No fue una salida improvisada. Siempre detallista, Juan se esmeró en la estratagema. Terminaron dialogando en swahili, gesticulando como árabes pudientes y riendo las gracias de un Jamshid sembrado con el ingenio de la plebe, el más chocante. Dos asuntos constituyeron su máximo interés: los salarios y la alfabetización; dos auténticas bombas de relojería. Jamshid mintió con descaro y hasta aburrirse, distanciándose pronto de la hermosa parrafada del comienzo. Quitó tanto hierro al asunto que lo dejó con anemia. Triana, en su boca, resultaba el divertimento de un rico desengañado, que experimentaba con las gentes de Ng’ambo y de Pemba como lo haría el científico con las ratas de su laboratorio. Dolido por avatares pretéritos, sólo deseaba refutar el mandamiento cristiano que equiparaba las razas.
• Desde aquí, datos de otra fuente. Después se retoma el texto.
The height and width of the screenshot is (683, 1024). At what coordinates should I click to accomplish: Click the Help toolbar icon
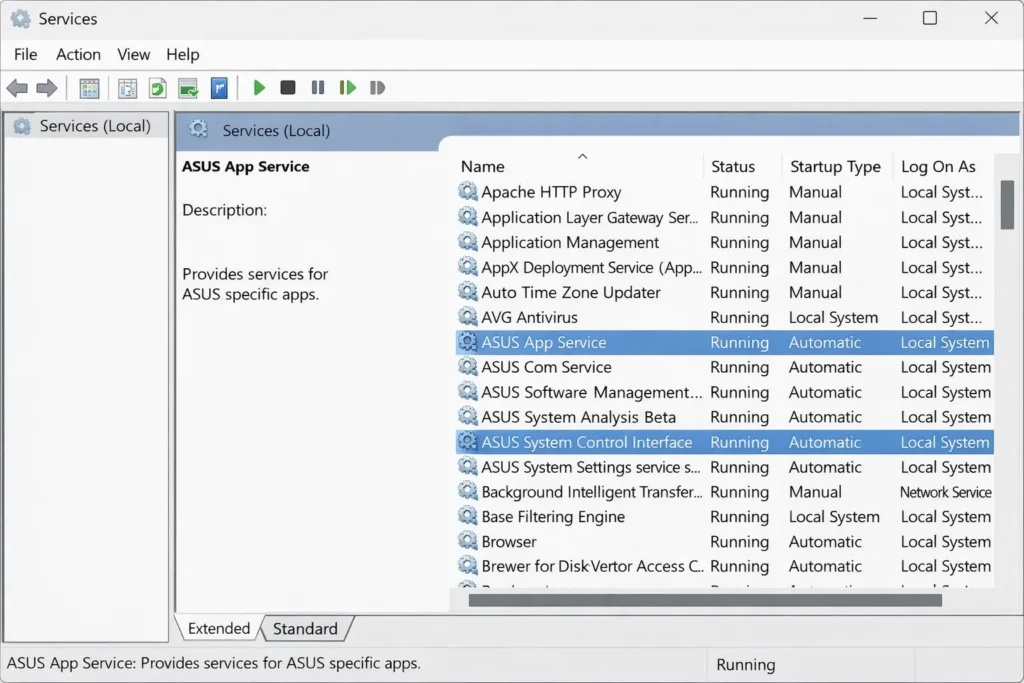[218, 88]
—¿Quieren que cierre la plantación? Si quieren, la cierro hoy mismo —sus ojos y manos actuaban según el patrón aprendido.
—No, de ningún modo —respondieron al unísono los parapetados tras la mesa, extensa de círculo pero chata como ella sola.
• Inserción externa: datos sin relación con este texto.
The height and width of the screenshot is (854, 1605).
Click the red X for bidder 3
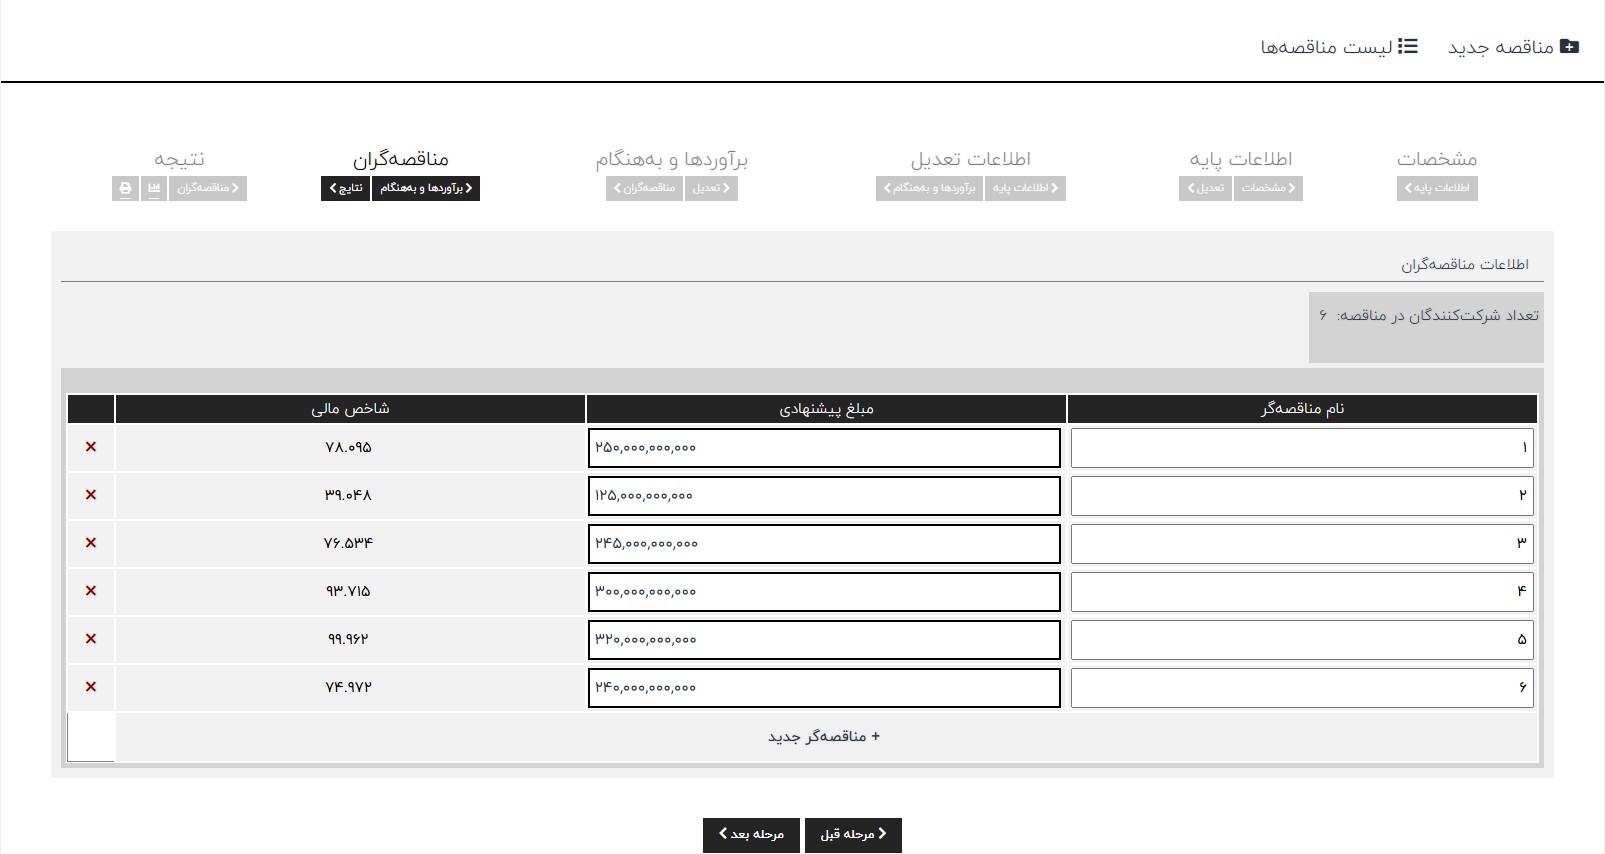(91, 543)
En ajedrez llaman zugzwang a este tipo de situaciones. Muevas lo que muevas, sales trasquilado. Juan, empleando ideas que sus hipócritas adversarios no se atrevían a manifestar, los había arrastrado hasta un callejón sin salida. Habían dado tanta publicidad a la entrevista que un cierre intempestivo sería interpretado como una imposición de la CGA y un perjuicio deliberado para los trabajadores. No quedaba otra que tragar.
—Sentimos que su vida —el regordete sonrió con cara de pena—, honorable Jamshid, haya sido aciaga. Entendemos su afán. Sólo rogamos que nos conceda dos peticiones para la temporada que ahora principia...
—Sea —concedió Jamshid adelantándose.
—... Que no compre más tierra y que no suba los salarios —carraspeó al finalizar.
—Sea —ratificó Jamshid, ya de pie, iniciando la despedida.
Superado el escollo, un Juan más astuto de lo que él mismo hubiese supuesto años atrás se encontró con las manos libres. Todo iba miel sobre hojuelas. Junio, y las replantaciones... Julio, y el ejército de cosechadores más motivado. Los niños competían por demostrar su dominio del alfabeto. Las madres leían en el umbral de sus apartamentos prefabricados. Los padres presumían de familia. Llegó agosto y un fatídico día 11 que el azar o el destino revistieron de una trascendencia incalculable.